L'ex centrocampista di Real Madrid e Roma, oggi allenatore dell'Universidad de Chile, racconta per la prima volta il malore che lo aveva colto durante una conferenza stampa. A salvarlo, un fastidio sottovalutato per giorni e l'insistenza della moglie: "Non riesco ancora a credere a quello che ho avuto".

Fernando Gago è tornato ad allenare, dopo l’infarto che lo aveva colpito nelle scorse settimane. L’ex centrocampista di Real Madrid e Roma, oggi tecnico dell’Universidad de Chile, si era sentito male in conferenza stampa ed era stato operato d’urgenza per un infarto miocardico acuto. Ora è rientrato con cautela alla sua routine e, per la prima volta, ha raccontato apertamente cosa gli è successo. La vicenda l’avevamo seguita fin dal principio, quando c’era stata paura per il malore in conferenza e l’operazione d’urgenza al cuore.
Gago e l’infarto: “Pensavo fosse un fastidio muscolare”

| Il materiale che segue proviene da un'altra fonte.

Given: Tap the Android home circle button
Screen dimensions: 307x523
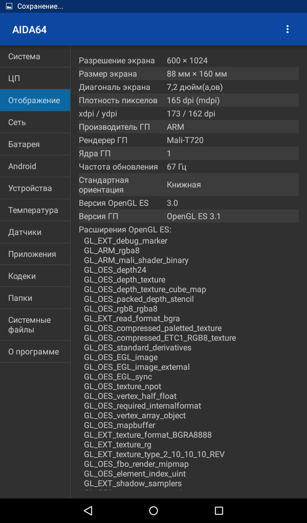Looking at the screenshot, I should pos(154,510).
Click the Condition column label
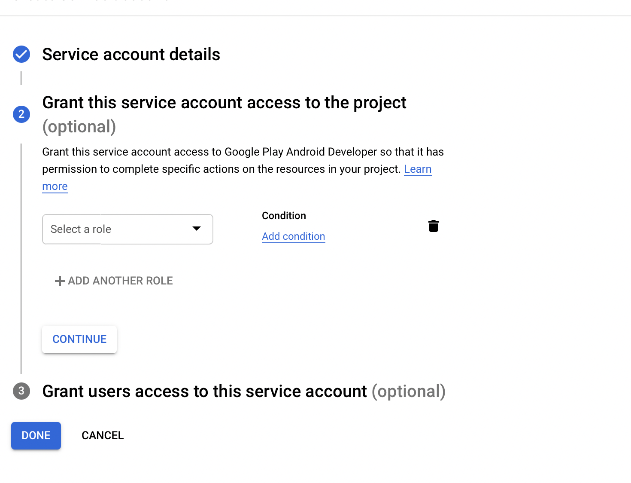 click(284, 216)
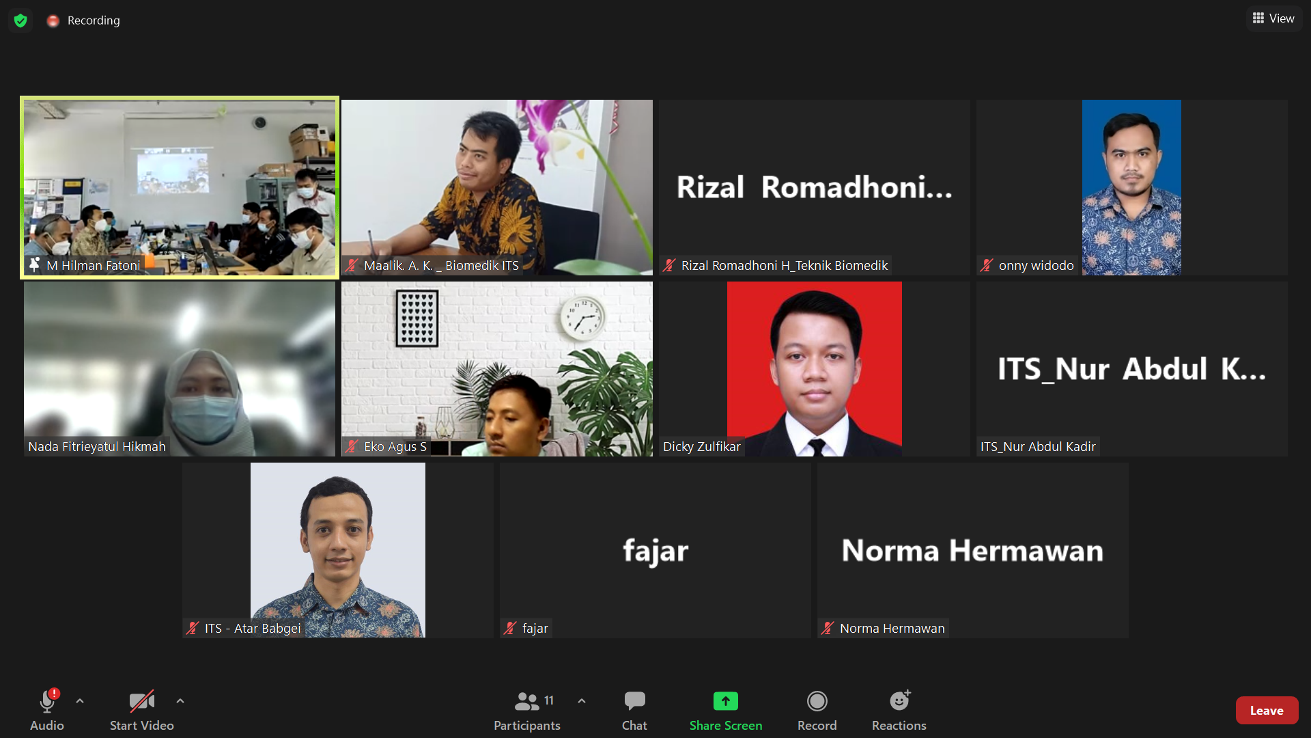
Task: Expand the arrow next to Participants
Action: (582, 701)
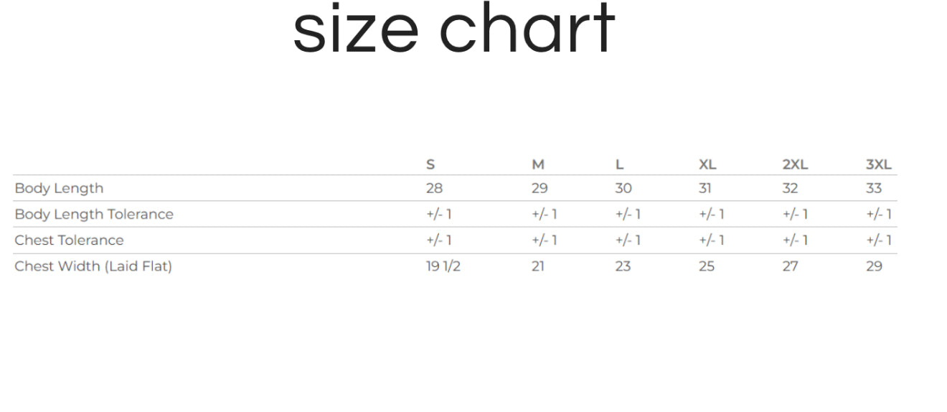Select the 3XL size column header
The width and height of the screenshot is (947, 412).
878,164
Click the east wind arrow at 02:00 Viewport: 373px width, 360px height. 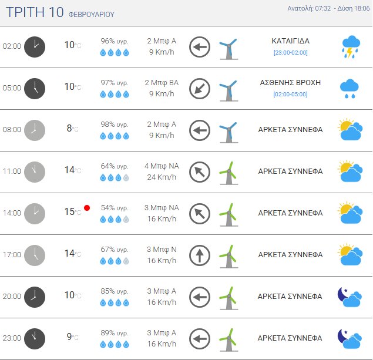[200, 47]
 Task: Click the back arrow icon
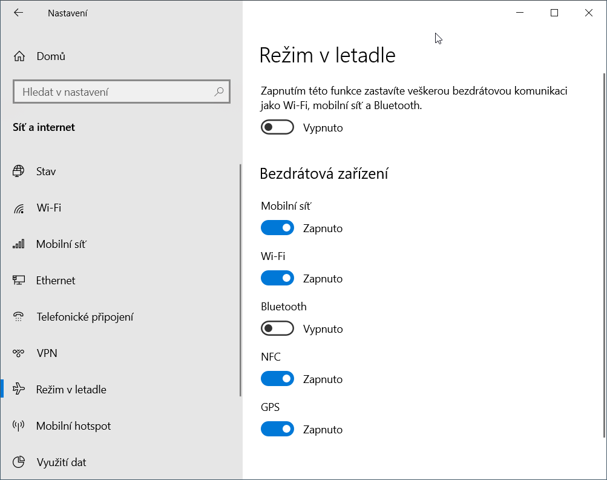18,13
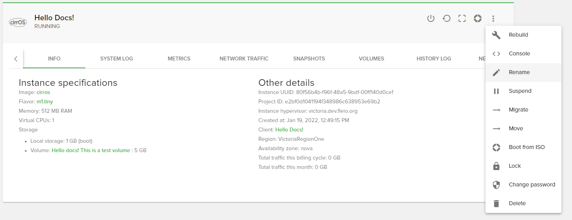Open the Snapshots tab

point(309,59)
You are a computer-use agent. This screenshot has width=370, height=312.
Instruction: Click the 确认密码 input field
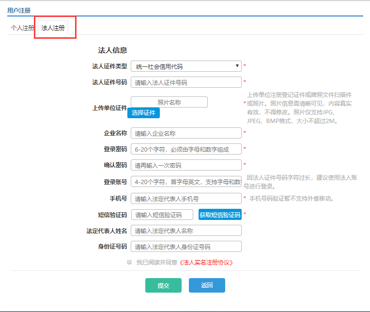click(x=186, y=165)
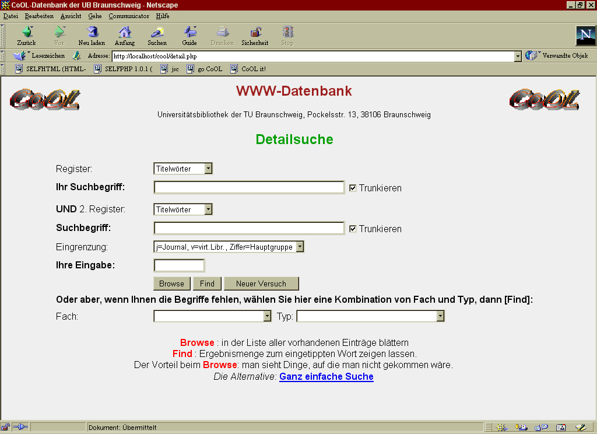This screenshot has height=434, width=597.
Task: Click the Zurück back arrow icon
Action: coord(26,33)
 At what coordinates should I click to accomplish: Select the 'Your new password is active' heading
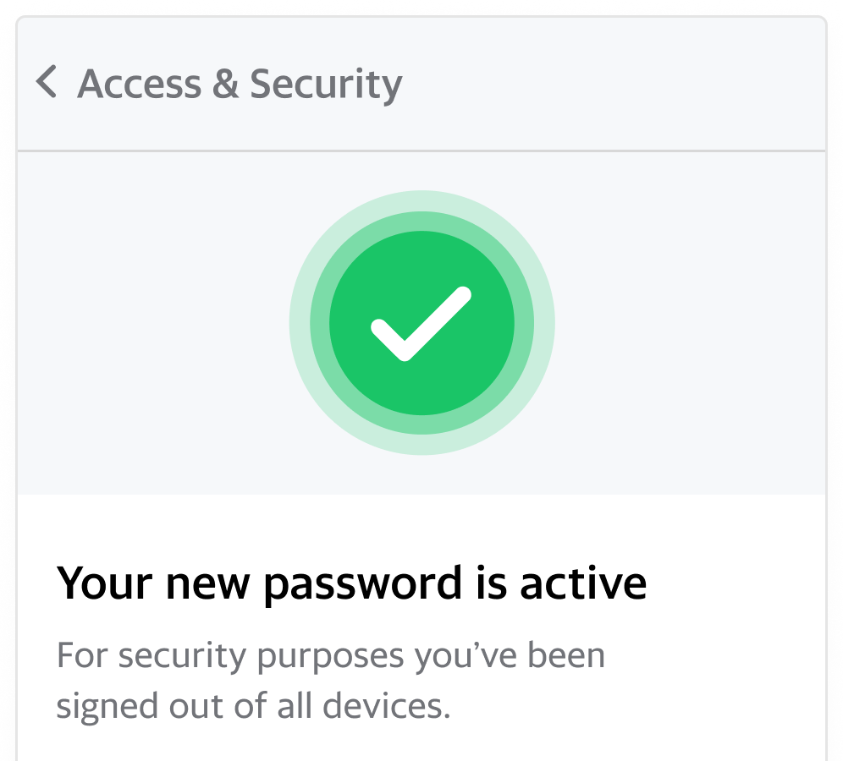pos(351,583)
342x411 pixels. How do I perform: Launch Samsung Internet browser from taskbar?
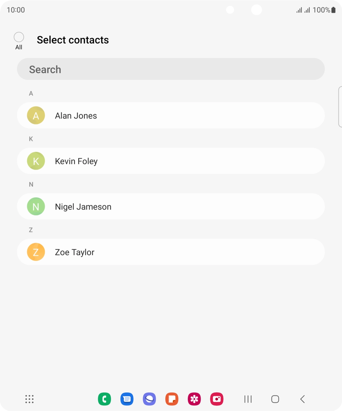click(149, 399)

Il campanello d’allarme era arrivato giorni prima, ma era stato sottovalutato. “Giovedì mi sono svegliato con un certo fastidio, pensando fosse qualcosa di muscolare — ha raccontato l’argentino —. Avevo un po’ di fastidio, ma non avrei mai immaginato che fosse quello il problema“. Un dettaglio che rende la sua storia un monito, come già capitato nel calcio con altri casi di cuore — dal recupero di Eriksen, tornato a giocare, fino allo spavento per Bove, poi estubato.

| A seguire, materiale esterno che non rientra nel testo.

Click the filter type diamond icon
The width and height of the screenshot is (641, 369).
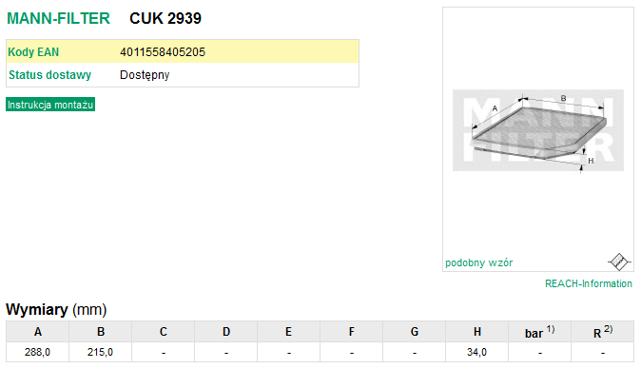point(619,262)
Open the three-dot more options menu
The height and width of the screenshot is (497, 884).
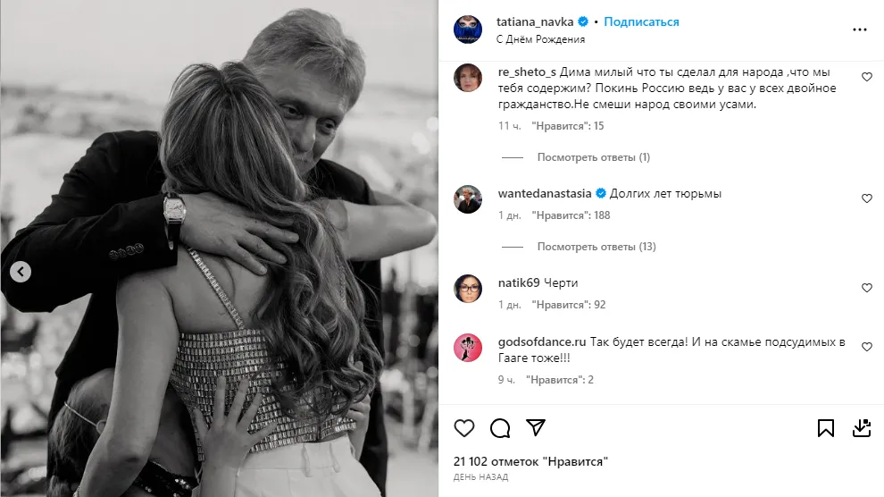[x=860, y=29]
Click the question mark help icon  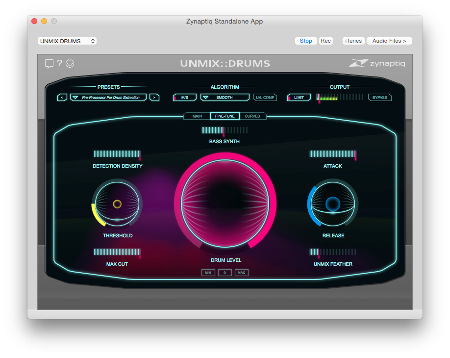tap(59, 64)
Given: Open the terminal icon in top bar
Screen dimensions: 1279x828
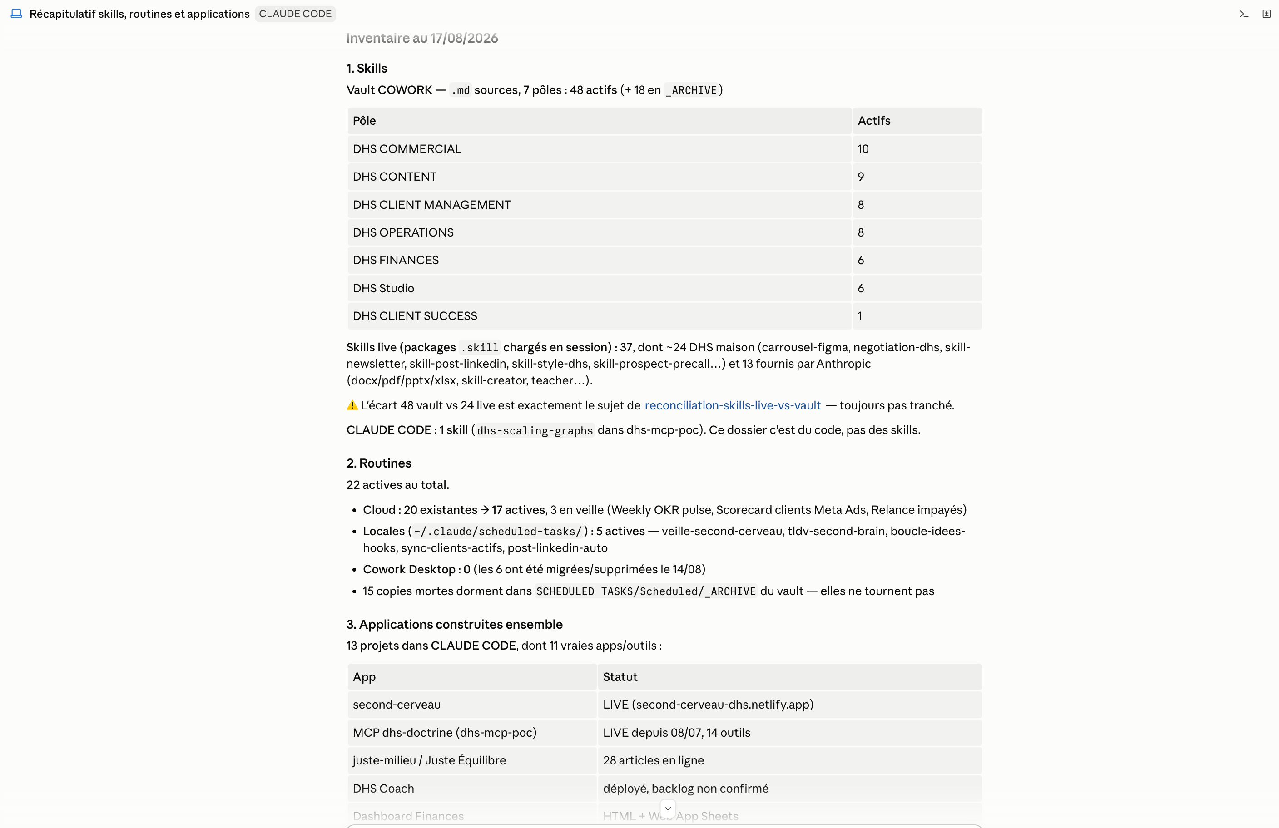Looking at the screenshot, I should click(x=1244, y=14).
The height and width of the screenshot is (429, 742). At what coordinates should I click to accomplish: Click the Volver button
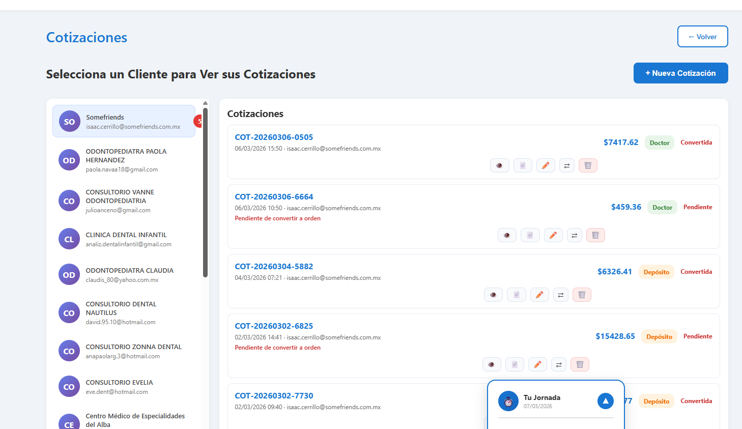[702, 36]
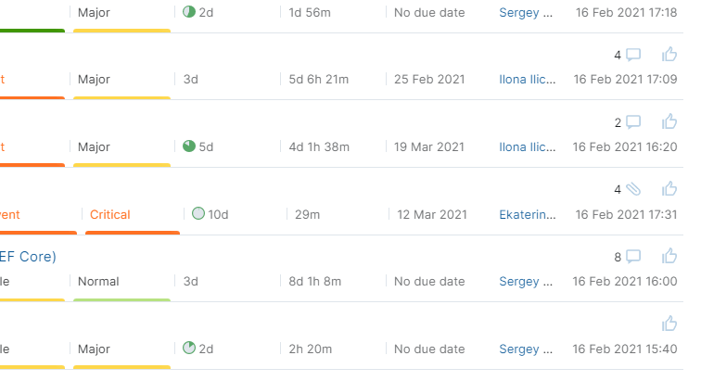Image resolution: width=701 pixels, height=381 pixels.
Task: Open Normal priority field
Action: [x=98, y=281]

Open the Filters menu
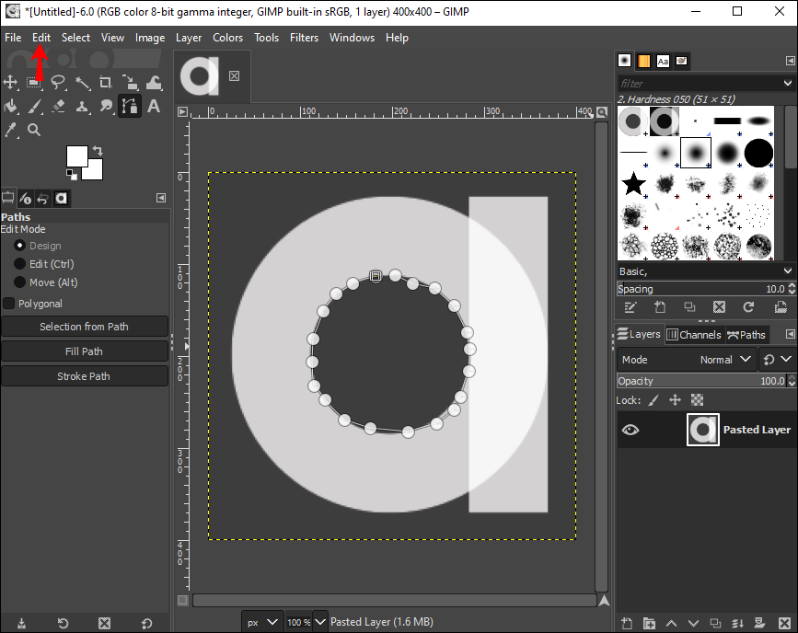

La moglie, l’arteria ostruita e l’operazione d’urgenza
A spingerlo agli accertamenti era stata la moglie. “Continuava a insistere perché mi facessi visitare. Le ho detto che l’avrei fatto dopo la partita”, ha ammesso Gago, che voleva comunque essere in panchina. Poi la scoperta, arrivata all’ultimo esame: “Quando sono arrivato in ospedale gli esami erano a posto, andavano tutti bene, ma l’ultimo mi ha fatto scoprire che avevo un’arteria ostruita. È stato tutto così rapido e non l’ho ancora realizzato”. L’intervento d’urgenza a Santiago è andato bene, senza complicazioni, e l’ospedale lo ha dimesso in tempi brevi, come confermato dal parte medico ripreso da La Nación. Vicende che riaprono anche il tema dei protocolli di soccorso, di cui si era discusso pure nel caso Bove.
Fernando Gago volvió al banco de suplentes de la U. de Chile tras terminar su recuperación y así explicó en conferencia de prensa su estado de salud. pic.twitter.com/lfT9N3sYVS
— SportsCenter (@SC_ESPN) July 2, 2026
Il ritorno in panchina: “Ho una seconda possibilità”

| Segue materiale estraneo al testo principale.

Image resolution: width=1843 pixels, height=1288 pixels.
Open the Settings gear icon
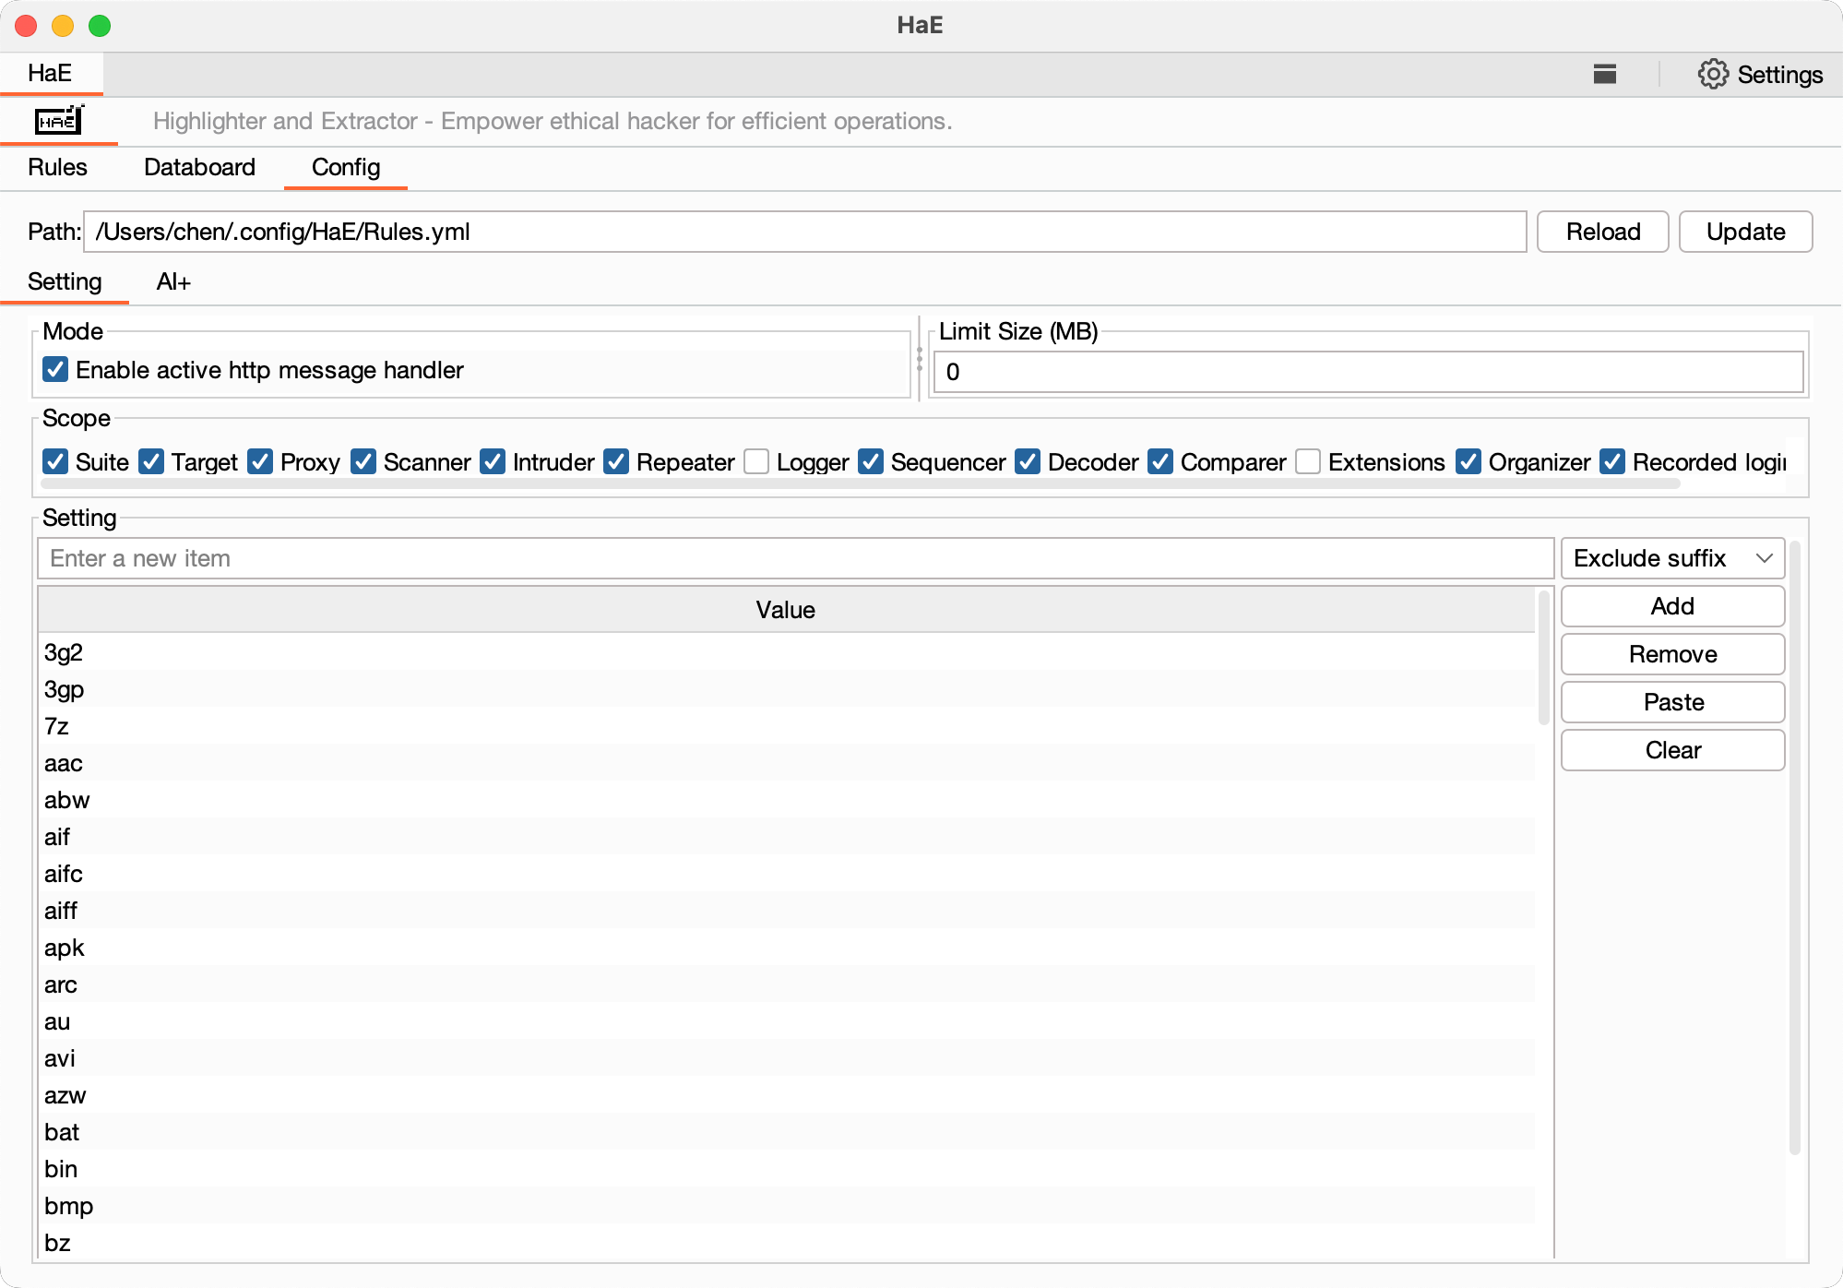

Ora Gago è di nuovo al lavoro, provato dallo spavento ma grato di essersi accorto in tempo del problema. “Ho iniziato pian piano a tornare al club, a riprendere un po’ la routine quotidiana”, ha spiegato. E ancora: “Ho una seconda possibilità per continuare a vivere, questa è la realtà”. Parole che pesano più di qualsiasi risultato, per un uomo che a 40 anni ha rischiato grosso e che ora, semplicemente, si gode il ritorno a bordo campo. Anche perché, come ha detto lui stesso, la cosa più bella resta “stare su un campo”.